Stated exercise 1.
Decide whether each statement below agrees with the trial run chapter. Answer yes or no for each, and quote the words of the chapter that decide it.
(a) The writer bought a replacement bike with the help of an insurance claim.
(b) The writer already knew how far the bike could go before its power ran out.
(c) The route research pointed to Kingsdown as part of the preferred way into and out of Bath.
Stated exercise 2.
According to the trial run chapter, which century's route did the writer's research concern?
Stated exercise 3.
From the trial run chapter, return everything from "I purchased an" down to "a trial run.", copied exactly.
# Start of Extracted text
The GBR Project. Ch.5 The Trial Run

 

The Trial Run

I purchased an electric bike during lockdown and on the trial trip I couldn’t believe how pleasant it made cycling once again. No hill was a problem and I could buzz around, up and down, and around Bath without ‘pushing’ or breaking out into a sweat. Sadly this bike was stolen 4 days later. Clinging to some Buddhist mantras around the impermanence of material things and claiming on my insurance policy meant I was able to buy another. I now needed to conduct a test as I had no real idea in reality how far the bike would take me before its superpower was depleted. I also wouldn’t know what 40 miles would feel like or how long it would take. My research around the 18th century route suggested that the preferred way into and out of Bath using the Great Bath Road had been via Kingsdown, Chapel Plaister, Neston and Gastard so I set off on a trial run.
# End of Extracted text
# Start of Dataset content
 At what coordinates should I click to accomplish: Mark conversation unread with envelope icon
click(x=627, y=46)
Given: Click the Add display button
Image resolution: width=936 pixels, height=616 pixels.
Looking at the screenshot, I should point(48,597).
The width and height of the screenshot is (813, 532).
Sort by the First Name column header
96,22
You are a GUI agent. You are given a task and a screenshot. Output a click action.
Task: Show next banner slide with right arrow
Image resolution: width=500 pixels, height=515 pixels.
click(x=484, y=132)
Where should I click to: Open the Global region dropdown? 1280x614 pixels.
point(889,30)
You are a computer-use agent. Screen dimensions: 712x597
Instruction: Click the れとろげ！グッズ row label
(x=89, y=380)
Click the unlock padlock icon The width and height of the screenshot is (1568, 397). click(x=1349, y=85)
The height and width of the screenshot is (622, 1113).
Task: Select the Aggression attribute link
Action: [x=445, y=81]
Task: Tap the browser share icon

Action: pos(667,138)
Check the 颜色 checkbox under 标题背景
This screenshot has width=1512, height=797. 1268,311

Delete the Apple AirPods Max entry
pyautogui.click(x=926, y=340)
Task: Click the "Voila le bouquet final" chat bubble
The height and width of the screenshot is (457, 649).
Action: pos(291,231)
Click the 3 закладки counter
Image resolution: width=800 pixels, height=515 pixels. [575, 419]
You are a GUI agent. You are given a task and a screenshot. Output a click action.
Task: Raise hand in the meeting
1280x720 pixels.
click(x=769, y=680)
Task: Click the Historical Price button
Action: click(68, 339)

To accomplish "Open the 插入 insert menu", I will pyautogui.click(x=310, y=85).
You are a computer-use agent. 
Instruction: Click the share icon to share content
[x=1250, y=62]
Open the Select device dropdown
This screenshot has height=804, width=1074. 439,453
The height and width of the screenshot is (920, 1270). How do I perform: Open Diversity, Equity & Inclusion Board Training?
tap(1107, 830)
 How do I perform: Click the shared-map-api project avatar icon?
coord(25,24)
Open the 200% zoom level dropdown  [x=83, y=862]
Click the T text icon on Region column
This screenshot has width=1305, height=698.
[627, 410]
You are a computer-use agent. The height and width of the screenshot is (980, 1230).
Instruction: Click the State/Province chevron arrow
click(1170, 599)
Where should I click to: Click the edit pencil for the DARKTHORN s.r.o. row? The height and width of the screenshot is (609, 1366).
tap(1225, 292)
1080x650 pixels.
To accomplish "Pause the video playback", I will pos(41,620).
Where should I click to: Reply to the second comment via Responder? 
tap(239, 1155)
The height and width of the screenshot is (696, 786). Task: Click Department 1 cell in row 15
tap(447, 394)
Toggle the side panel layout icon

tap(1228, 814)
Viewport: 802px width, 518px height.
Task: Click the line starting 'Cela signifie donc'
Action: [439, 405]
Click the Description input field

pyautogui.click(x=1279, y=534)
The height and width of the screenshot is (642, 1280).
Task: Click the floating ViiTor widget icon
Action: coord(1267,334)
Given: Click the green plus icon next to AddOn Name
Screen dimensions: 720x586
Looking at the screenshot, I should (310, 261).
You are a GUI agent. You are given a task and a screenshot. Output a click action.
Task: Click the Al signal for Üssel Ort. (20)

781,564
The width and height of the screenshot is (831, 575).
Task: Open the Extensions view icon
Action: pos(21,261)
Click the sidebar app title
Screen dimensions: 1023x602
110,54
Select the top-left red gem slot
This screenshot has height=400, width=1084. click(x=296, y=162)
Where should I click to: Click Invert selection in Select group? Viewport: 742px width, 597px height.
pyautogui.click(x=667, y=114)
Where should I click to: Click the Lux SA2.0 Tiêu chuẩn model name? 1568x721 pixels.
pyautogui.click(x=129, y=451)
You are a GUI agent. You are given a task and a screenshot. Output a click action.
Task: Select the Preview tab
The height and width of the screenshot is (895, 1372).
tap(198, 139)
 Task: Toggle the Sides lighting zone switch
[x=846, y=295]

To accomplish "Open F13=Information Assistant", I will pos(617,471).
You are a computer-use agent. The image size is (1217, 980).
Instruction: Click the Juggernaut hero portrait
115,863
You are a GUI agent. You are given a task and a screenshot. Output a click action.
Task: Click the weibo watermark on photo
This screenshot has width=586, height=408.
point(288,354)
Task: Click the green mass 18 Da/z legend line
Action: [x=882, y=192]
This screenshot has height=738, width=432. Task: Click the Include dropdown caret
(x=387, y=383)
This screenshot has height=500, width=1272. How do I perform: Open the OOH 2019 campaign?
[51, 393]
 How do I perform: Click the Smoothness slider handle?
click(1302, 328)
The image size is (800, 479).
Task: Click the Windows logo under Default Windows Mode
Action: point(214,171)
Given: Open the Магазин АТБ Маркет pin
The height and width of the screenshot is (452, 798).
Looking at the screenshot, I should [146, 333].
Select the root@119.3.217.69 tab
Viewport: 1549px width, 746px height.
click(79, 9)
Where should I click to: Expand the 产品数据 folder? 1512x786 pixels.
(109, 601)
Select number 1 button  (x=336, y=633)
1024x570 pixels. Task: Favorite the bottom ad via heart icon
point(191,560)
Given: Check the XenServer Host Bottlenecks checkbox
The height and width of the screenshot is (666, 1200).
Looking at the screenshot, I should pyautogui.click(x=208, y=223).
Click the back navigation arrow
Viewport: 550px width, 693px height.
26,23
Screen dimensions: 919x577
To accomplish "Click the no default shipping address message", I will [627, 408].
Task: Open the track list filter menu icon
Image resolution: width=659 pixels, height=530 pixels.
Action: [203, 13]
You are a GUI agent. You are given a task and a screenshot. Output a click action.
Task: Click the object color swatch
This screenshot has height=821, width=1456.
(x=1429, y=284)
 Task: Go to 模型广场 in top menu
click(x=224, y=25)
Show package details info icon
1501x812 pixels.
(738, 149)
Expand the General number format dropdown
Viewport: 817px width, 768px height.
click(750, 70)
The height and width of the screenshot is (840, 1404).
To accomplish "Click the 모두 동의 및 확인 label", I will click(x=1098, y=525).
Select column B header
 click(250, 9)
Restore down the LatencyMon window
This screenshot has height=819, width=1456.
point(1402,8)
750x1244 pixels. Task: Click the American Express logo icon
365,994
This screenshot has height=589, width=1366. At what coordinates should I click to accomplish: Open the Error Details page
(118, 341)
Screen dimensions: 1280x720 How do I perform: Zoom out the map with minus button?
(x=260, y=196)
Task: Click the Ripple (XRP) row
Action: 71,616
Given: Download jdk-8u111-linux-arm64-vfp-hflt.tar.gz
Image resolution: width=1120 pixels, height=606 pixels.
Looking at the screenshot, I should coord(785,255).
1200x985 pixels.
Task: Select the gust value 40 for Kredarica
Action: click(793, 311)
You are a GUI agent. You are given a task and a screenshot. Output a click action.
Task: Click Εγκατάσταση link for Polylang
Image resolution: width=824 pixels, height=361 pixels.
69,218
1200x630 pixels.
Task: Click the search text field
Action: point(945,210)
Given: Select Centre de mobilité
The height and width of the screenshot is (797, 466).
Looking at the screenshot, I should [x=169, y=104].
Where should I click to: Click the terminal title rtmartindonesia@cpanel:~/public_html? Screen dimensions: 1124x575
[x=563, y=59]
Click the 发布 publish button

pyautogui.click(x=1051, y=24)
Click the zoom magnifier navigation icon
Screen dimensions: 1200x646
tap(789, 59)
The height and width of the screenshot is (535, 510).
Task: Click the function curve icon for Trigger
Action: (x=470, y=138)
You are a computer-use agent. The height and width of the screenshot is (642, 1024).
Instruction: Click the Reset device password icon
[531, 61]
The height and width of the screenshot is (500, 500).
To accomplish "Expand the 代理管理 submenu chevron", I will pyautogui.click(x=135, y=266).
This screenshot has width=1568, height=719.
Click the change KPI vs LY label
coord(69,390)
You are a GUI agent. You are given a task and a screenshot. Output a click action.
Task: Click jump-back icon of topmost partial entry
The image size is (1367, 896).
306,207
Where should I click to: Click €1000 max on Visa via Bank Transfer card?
# End of Dataset content
Correct output 1.
(a) Yes: "claiming on my insurance policy meant I was able to buy another."
(b) No: "I had no real idea in reality how far the bike would take me before its superpower was depleted."
(c) Yes: "the preferred way into and out of Bath using the Great Bath Road had been via Kingsdown, Chapel Plaister, Neston and Gastard"

Correct output 2.
The 18th century.

Correct output 3.
I purchased an electric bike during lockdown and on the trial trip I couldn’t believe how pleasant it made cycling once again. No hill was a problem and I could buzz around, up and down, and around Bath without ‘pushing’ or breaking out into a sweat. Sadly this bike was stolen 4 days later. Clinging to some Buddhist mantras around the impermanence of material things and claiming on my insurance policy meant I was able to buy another. I now needed to conduct a test as I had no real idea in reality how far the bike would take me before its superpower was depleted. I also wouldn’t know what 40 miles would feel like or how long it would take. My research around the 18th century route suggested that the preferred way into and out of Bath using the Great Bath Road had been via Kingsdown, Chapel Plaister, Neston and Gastard so I set off on a trial run.